The third component is documentation. You need to document the team, you need to document the champion, you need to document the policies and you need to document the tools. You're also going to want to prioritize the list of data sources that are most likely for e-discovery.
SearchStorage.com: What are some best practices for implementing a defensible electronic records retention system?
Taylor: The trick is to be able to do operations using the system; make them sustainable and repeatable.
So let's say that a case has come down the line. There is a request from legal that there is, for example, a pending lawsuit over intellectual property. At this point the attorneys should be communicating with IT. First of all, you need to understand what it is they need. Oftentimes, legal does not know how to talk to IT, so you should ask them these two questions: What data custodians and date ranges are we talking about? And what are the keywords? They'll know how to answer those questions.
Once that is done, you're going to want to locate the storage that holds that potential data and identify what you need from it. Once you've identified where it is, then you're going to collect the data. This almost always includes the attorneys actually issuing queries.
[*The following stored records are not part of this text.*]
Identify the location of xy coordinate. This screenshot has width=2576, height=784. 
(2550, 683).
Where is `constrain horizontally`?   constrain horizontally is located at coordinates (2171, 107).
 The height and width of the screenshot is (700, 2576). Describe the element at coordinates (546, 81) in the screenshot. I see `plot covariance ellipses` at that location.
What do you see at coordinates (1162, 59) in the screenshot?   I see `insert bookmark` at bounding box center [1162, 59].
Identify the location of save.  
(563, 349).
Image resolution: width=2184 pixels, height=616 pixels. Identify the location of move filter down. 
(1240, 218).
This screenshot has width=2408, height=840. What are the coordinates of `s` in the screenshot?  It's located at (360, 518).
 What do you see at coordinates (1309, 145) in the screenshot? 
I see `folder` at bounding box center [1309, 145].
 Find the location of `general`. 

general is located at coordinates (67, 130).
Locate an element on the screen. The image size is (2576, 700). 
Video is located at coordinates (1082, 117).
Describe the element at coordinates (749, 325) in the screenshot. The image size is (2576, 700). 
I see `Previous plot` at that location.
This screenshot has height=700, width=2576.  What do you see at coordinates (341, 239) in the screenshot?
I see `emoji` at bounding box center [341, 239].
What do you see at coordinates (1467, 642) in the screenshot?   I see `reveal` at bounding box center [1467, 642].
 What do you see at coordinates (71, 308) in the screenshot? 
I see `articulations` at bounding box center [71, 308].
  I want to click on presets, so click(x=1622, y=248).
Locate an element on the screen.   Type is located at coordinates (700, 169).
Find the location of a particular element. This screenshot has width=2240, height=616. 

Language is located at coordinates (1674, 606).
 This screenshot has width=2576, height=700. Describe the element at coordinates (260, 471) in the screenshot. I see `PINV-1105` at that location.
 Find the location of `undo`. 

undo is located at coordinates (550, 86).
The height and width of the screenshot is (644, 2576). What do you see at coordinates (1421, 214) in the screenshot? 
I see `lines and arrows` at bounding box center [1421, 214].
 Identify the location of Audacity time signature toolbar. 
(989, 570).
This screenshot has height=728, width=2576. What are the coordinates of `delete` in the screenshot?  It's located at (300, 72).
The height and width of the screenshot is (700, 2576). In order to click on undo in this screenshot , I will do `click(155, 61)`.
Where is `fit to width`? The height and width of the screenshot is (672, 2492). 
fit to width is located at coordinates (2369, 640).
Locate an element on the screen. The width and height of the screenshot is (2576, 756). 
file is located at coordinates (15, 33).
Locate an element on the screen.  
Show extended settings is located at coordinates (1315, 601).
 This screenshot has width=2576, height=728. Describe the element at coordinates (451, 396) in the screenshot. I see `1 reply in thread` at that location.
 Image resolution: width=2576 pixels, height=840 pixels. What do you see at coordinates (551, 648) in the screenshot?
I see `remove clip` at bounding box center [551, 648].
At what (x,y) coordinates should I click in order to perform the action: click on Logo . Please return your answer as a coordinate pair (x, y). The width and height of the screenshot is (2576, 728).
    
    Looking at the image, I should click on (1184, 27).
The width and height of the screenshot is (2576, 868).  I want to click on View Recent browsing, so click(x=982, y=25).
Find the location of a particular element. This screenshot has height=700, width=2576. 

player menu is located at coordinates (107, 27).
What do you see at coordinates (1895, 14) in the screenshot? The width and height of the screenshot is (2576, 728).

The attorneys can simply tell you, as I mentioned, what the data custodians and date ranges are, and once they get that back and have access to the stored data they can search it themselves. How you collect your data is really up to you and what kind of policies you have. It is possible to collect your data in place. It is also possible to give them access to a given storage repository.
Now, let's remember we're talking about a defensible system. This is where the technology comes in. What you need is the ability to prove that a particular piece of data has not been modified.
There are a couple of ways you can do this. You can simply be careful that when you back up or archive, understand that your settings do not change metadata. That's very important. You can do that in the backup app or in the archiving app. Other ways that you can do this is to store potentially relevant data, especially critical data, on a content addressable storage [CAS] system. One of the primary examples is EMC's Centera Governance Edition. It's not the only one out there, but it's one of the industry standards. These object-based systems make it impossible to change objects, which in itself proves the sensibility [in using one]. Another good way to do this is when information is collected, move it immediately to a secure repository -- even if the repository is just an array or disk somewhere -- as long as the target has access controls and you can prove that.
And lastly, remember that a good, defensible electronic records retention system benefits not only the user groups you support, but you. It's a win-win.